Stories are an impactful communication tool because they can convey rich insights that capture people’s attention. Utilizing the power of stories to amplify the impact of academic research and the work of NPOs as well as Corporate Social Investment, is the focus of our niche communications consultancy.
It is tempting for organisations to over rely on data to translate the impact of their work. While data is relevant and necessary to educate; stories are about the human experience of the statistical issue. Compelling stories are relatable, increases reach and engagement with your target audience. Stories are a powerful communication tool within your overall marketing strategy. Stories help boost SEO and they can be repurposed across channels. Our offering is not a one size fits all approach and we work with you to unearth the goldmine of stories that best amplify and translate your work.
How Does Storytelling Relate to your Marketing and Communications plan?
Marketing is the overarching strategic discipline under which communications falls. Communications is one aspect of marketing and storytelling is a tool that can be used in communications to amplify your work in a compelling manner and to achieve specific aims. Storytelling is one of the most powerful tools at your disposal, and it’s likely that your organisation has plenty of stories just waiting to be tapped into!
What is story?
It is said that stories make us human because they ultimately create community.
Compelling stories are entertaining, they inform and educate as well as flow in an organized manner. Stories, are easier to process because the human experience is foregrounded and in addition, they are condensed, memorable, and can convey a variety of emotions.
Storytelling is the skilful process of using fact and narrative to communicate a clear message to your audience.
There are a few different types of story objectives determined by the target audience and the kind of reaction you’re hoping to stir up in them! The call to action varies and can include the call to donate money, subscribe to a newsletter, attend an event or if the objective is to foster community or collaboration, you might just encourage your audience to share the story on their social media accounts.
This is the kind of story that describes how a successful action or programmatic objective was achieved and explains how readers might be able to support the same kind of change.
Tell people about the work and the journey
This is a story that features genuine struggles and gains made. It details a learning journey for the win. For example, adapting to the Covid-19 pandemic.

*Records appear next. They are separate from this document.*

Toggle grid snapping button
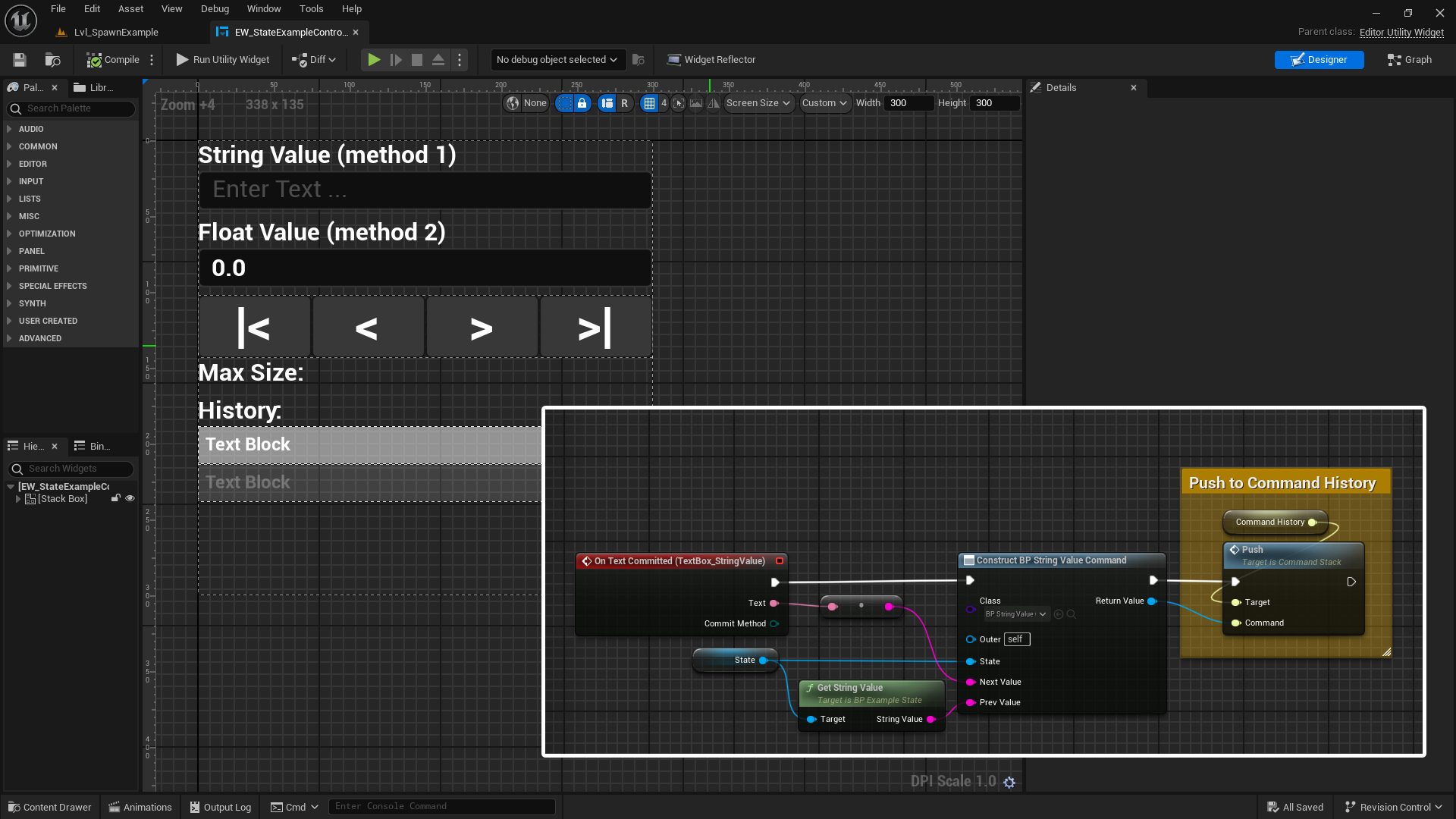Screen dimensions: 1456x819 [x=649, y=103]
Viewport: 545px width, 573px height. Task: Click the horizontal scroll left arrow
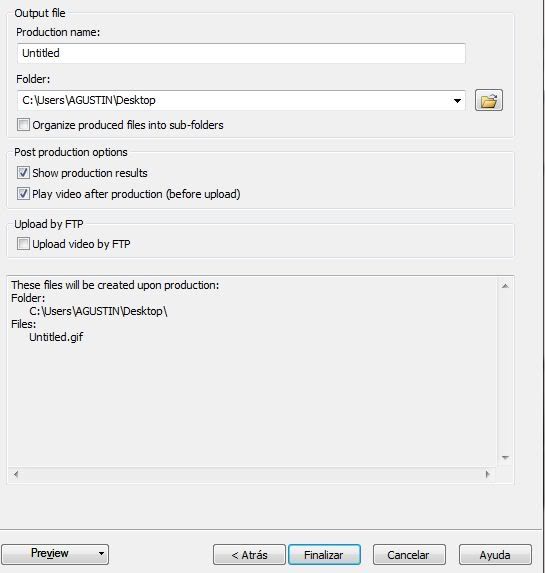[x=16, y=474]
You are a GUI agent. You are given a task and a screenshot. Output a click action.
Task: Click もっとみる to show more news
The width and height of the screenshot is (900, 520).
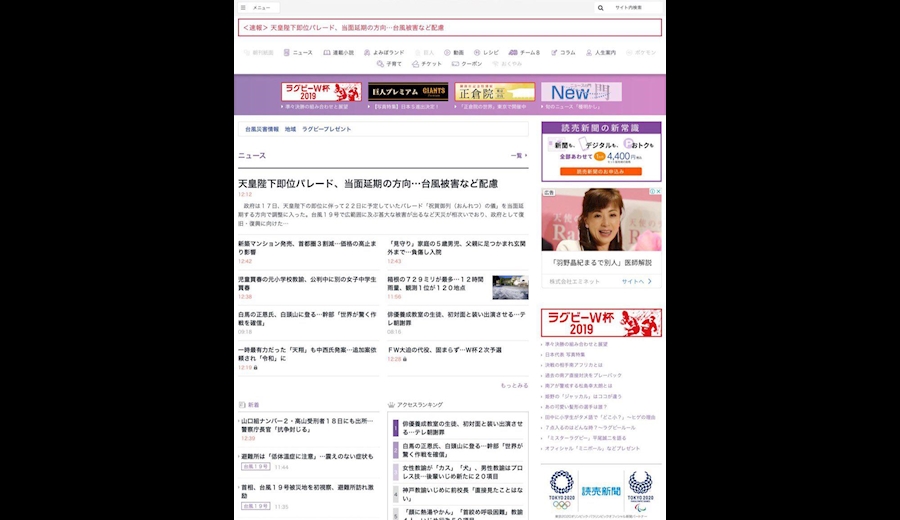(x=514, y=385)
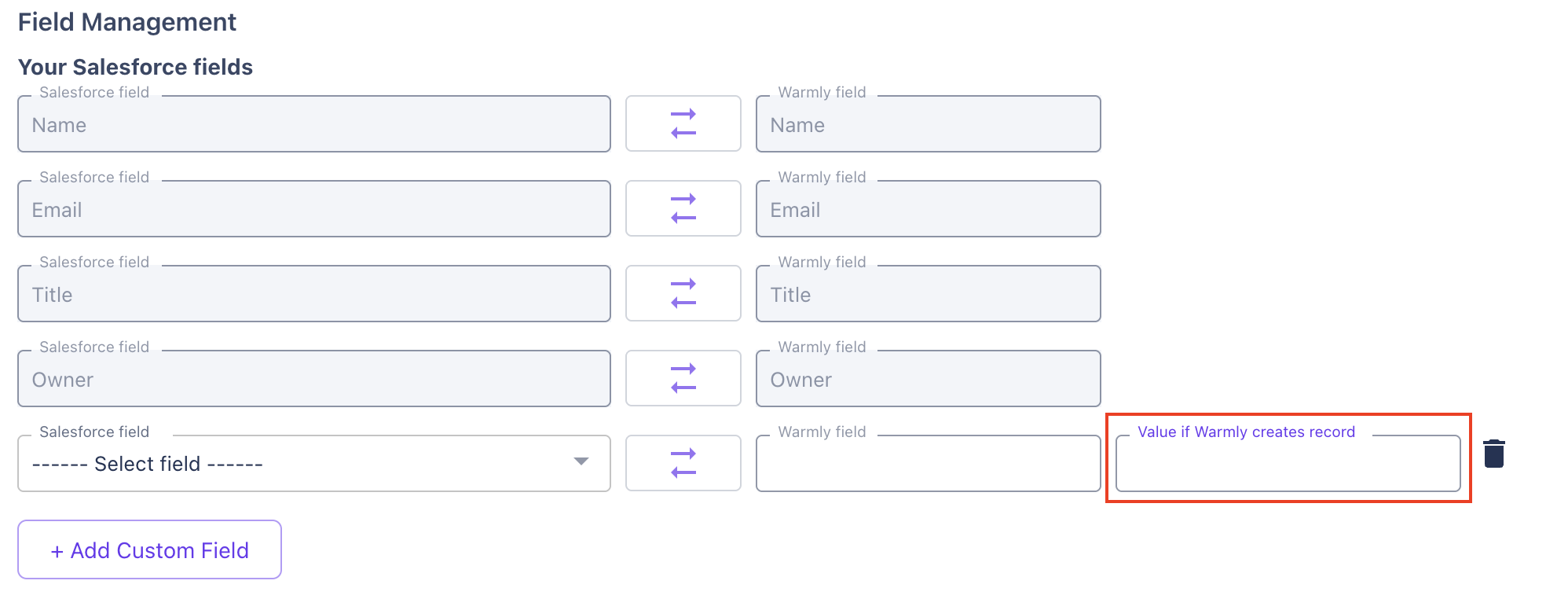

Convey knowledge or educate
Organisations operate at the coalface of societal challenges and are experts in their field. Similarly, academic research can find answers to things that are unknown and contributes to developing a better understanding.Stories can convey important trends and thought leadership.
Foster community or collaboration
Story campaigns centred around a theme can be a story that illuminates how your work transforms and moves readers to discuss and share your story with others.
Our human rights centred approach
The human rights frame is inclusive and highlights people’s values and experiences. It is about strengths-based messaging and asset framing. For example, the message of the story is focused on the benefit of the organisations work for all instead of the story’s focus being on the donors contribution towards making the work possible. When people the organisation serve are centred in stories it is important not to define them by their circumstances but to rather highlight their strengths and what they offer. That’s because in a human rights narrative approach, people featured in stories have agency and are more than victims or consumers. A human rights centred approach to storytelling underscores our common humanity, human dignity, equality and respect and stories guided by these values affirms, among others, values of cooperation, non-discrimination, unity and solidarity.